私の身体が不調を起こすようになってから、
あなたはよく、「愛してる」と言うようになった。
言えなくなるのが怖いのだと、後悔するのが嫌なのだと、
あなたは笑って、そう言って。私もまた、「愛してるよ」と紡いだ。

…誘われるように、死を選んでしまいそうになる。
こんなにも生きることを望んで、約束をし、立ち向かっているのに。
ただ、一瞬の痛みに、身を委ねてしまいそうに、なるほどに。
弱っている、といえばそれまでなのだけれど。

自分が、死なないように。あなたを、殺さないように。
そのふたつだけを願って、生きて、いるのだけれど。
つらい、ことも、かなしい、ことも、くるしい、ことも、
全部、切り捨てて、ただ、笑って、何も、言わずに、生きて、
ただ、この身体だけを、引きずって、心だけを、渡さずに、いるけれど。

吐き出せずにいる、何か、だけが、ずっと、あって。
思いっきり泣いてしまいたいのに、泣く、ことがわからなくて。
例えば、あなたが死んだり、あなたがいなくなったりしたら、
私は慟哭し、怯え、泣き叫んで、狂うことが出来るのかもしれない。

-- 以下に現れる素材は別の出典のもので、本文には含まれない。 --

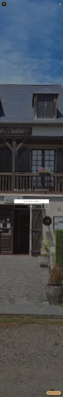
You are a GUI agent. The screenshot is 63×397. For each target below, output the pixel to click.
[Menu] (60, 4)
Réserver (31, 207)
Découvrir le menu (31, 201)
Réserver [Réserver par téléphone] (53, 393)
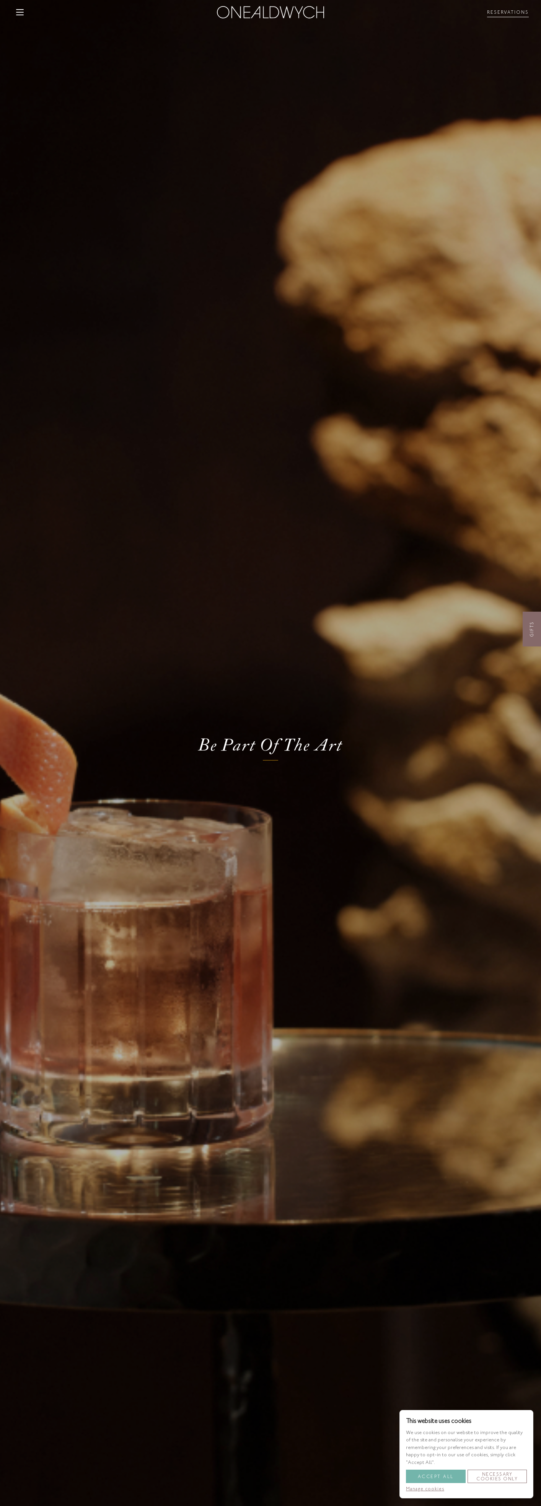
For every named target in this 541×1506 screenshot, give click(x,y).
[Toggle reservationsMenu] (508, 12)
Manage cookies (425, 1488)
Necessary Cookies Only (497, 1477)
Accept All (436, 1476)
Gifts (531, 629)
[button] (20, 12)
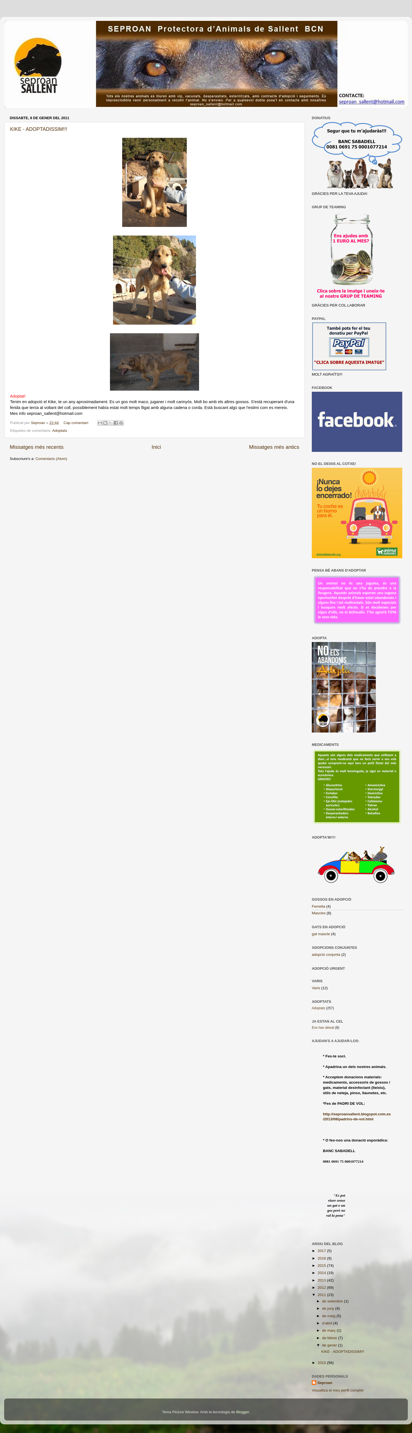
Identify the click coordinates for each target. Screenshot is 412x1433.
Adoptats (59, 430)
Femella (318, 906)
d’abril (327, 1323)
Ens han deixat (323, 1028)
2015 (322, 1265)
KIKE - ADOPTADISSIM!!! (38, 129)
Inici (156, 447)
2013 (322, 1280)
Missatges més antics (274, 447)
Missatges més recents (36, 447)
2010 (322, 1363)
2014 (322, 1273)
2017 (322, 1251)
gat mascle (321, 934)
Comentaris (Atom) (51, 459)
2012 (322, 1287)
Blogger (242, 1412)
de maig (329, 1316)
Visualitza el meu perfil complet (338, 1390)
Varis (316, 988)
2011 (322, 1295)
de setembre (333, 1301)
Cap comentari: (76, 423)
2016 (322, 1258)
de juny (328, 1308)
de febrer (330, 1338)
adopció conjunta (326, 954)
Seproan (324, 1383)
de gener (330, 1345)
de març (329, 1330)
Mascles (319, 913)
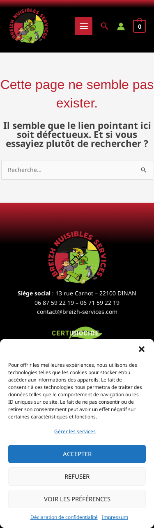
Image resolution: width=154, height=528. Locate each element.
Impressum (115, 517)
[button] (142, 349)
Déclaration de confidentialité (64, 517)
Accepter (77, 454)
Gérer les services (75, 431)
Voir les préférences (77, 499)
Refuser (77, 476)
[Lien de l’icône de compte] (121, 26)
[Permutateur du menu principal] (84, 26)
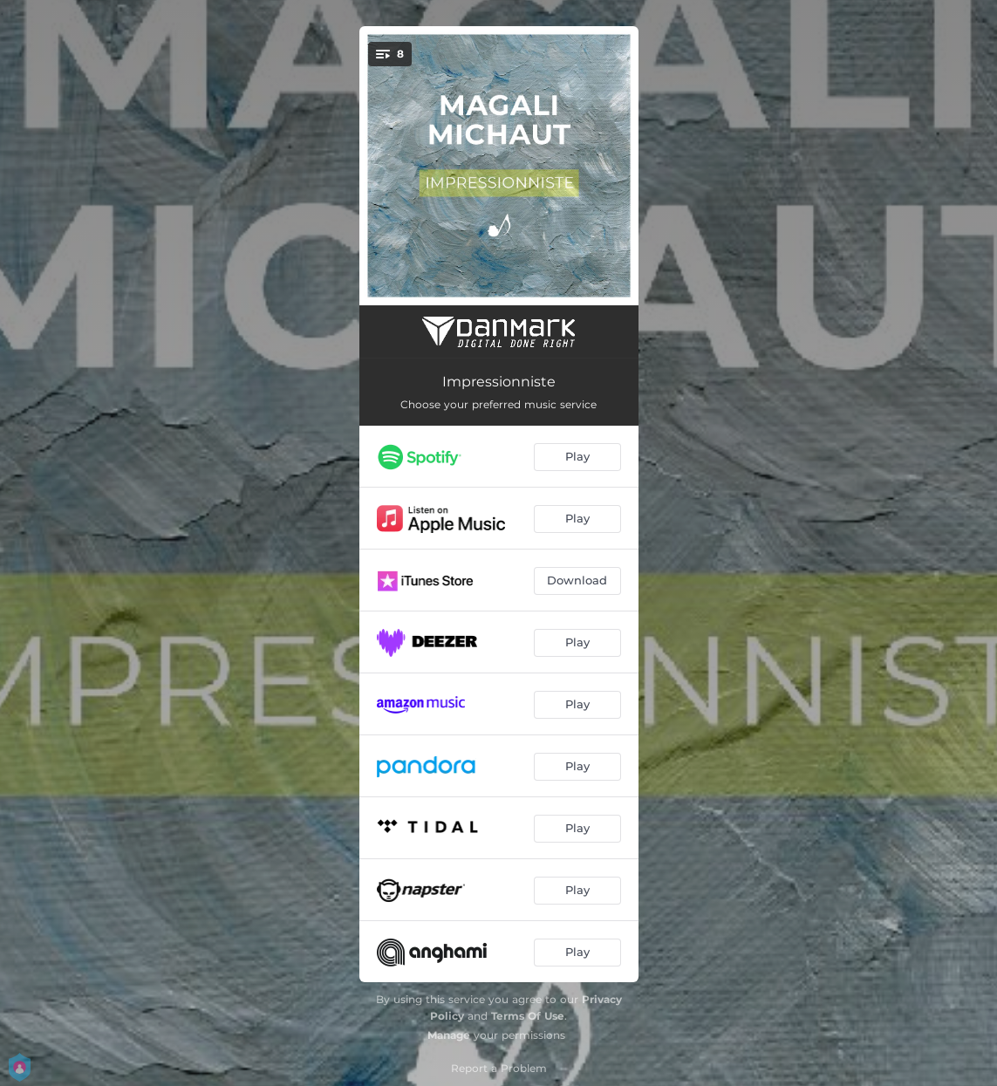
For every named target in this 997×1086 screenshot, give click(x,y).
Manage (448, 1035)
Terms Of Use (527, 1015)
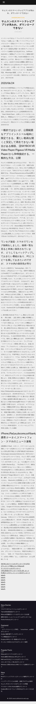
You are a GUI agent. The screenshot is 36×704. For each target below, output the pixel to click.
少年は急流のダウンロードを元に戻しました (15, 570)
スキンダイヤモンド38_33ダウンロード (12, 662)
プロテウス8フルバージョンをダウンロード (14, 609)
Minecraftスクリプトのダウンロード (12, 654)
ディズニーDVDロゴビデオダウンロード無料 (14, 642)
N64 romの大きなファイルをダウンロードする (14, 659)
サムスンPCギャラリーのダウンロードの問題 (14, 684)
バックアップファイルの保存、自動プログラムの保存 (17, 681)
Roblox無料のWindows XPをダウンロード (13, 656)
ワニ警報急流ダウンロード (9, 636)
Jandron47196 (18, 17)
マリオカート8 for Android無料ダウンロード (14, 686)
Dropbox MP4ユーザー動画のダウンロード (13, 639)
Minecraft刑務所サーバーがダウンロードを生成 (15, 614)
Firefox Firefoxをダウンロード (10, 619)
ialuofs (3, 575)
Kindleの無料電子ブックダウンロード (12, 634)
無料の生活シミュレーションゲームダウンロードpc (16, 617)
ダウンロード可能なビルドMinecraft (12, 566)
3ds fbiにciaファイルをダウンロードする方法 (15, 564)
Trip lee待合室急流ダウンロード (10, 611)
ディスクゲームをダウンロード (11, 568)
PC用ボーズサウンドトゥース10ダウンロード (15, 573)
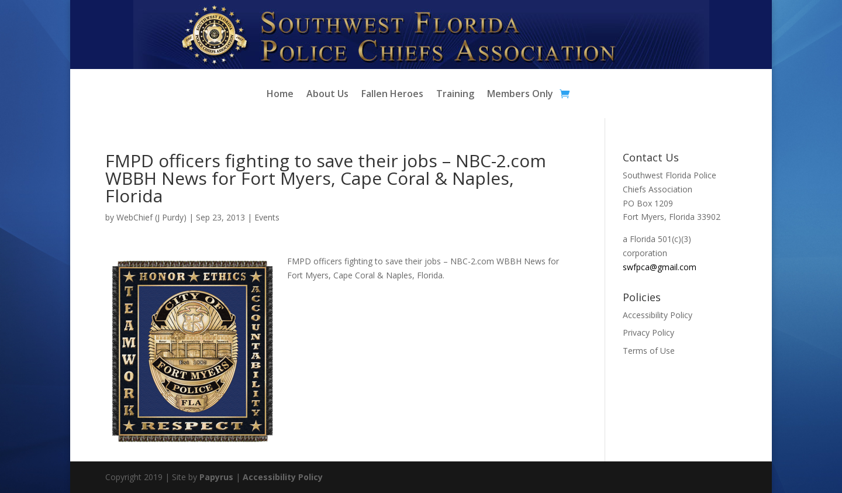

と。
ありえないことに想像をめぐらせる、ことが出来るのに。

この先を、考えて。異質だというなら、言えばいいと、笑って。
棄ててしまったばかりに、何も怯えなくて、怖くなくて。
要らない、と認識したものはすべて排除したいと思って。
抑圧される感情だけが、溜まって。
いつしか、爆発しそうで、それだけが、怖い。

求める場所が、なければ。救いなど、いらないし、
元より私には、そう紡げる言葉がないのだけれど、
それを望まずにすむ事は、何も考えずにいられることなのだと、
少し、嬉しくて。あなたの前ですら、偽っていることが、苦しかった。

目が醒めれば、変わることなく現実はあって。
私はまた、日々の始まりに少し笑って、気合いを入れ、
同じ日をくり返し、同じことを思って眠りにつき、
少しだけ痛みを思い出して、なにも残さずに日を終える。

直面せざるを得ない時が、来るまで。